===== Data to use

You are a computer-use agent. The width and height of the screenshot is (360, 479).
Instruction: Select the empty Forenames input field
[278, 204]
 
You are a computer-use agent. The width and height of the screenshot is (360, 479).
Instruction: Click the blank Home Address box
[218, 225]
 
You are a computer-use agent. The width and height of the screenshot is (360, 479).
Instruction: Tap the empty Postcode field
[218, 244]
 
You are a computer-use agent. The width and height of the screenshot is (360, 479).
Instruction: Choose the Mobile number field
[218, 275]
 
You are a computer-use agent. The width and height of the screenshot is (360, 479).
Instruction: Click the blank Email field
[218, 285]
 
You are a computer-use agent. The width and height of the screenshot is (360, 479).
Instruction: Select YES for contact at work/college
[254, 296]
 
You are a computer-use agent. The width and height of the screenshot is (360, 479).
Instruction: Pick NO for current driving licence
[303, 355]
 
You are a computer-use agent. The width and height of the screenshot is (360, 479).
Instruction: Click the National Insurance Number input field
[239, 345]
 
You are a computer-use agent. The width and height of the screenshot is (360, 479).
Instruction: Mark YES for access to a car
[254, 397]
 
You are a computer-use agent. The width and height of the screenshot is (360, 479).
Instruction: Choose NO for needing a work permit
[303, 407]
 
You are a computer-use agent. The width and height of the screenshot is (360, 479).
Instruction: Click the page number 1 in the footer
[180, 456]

==========
===== Data to use

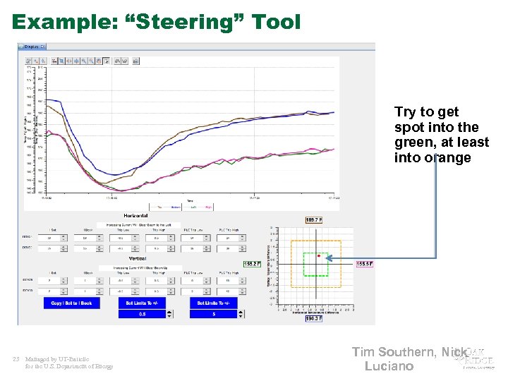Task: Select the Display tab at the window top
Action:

==========
===== Data to use

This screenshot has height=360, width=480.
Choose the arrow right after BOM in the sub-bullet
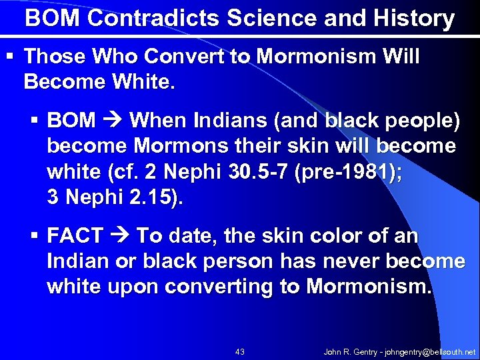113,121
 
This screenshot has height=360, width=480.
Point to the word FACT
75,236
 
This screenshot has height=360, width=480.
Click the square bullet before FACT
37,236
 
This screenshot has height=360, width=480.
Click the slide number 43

==========

» **Set problem**
List each line of the material above that contains the string "Click". Case matters.

» **Full response**
Instruction: Click the blank Home Address box
Instruction: Click the blank Email field
Instruction: Click the National Insurance Number input field
Instruction: Click the page number 1 in the footer
Click the square bullet before FACT
Click the slide number 43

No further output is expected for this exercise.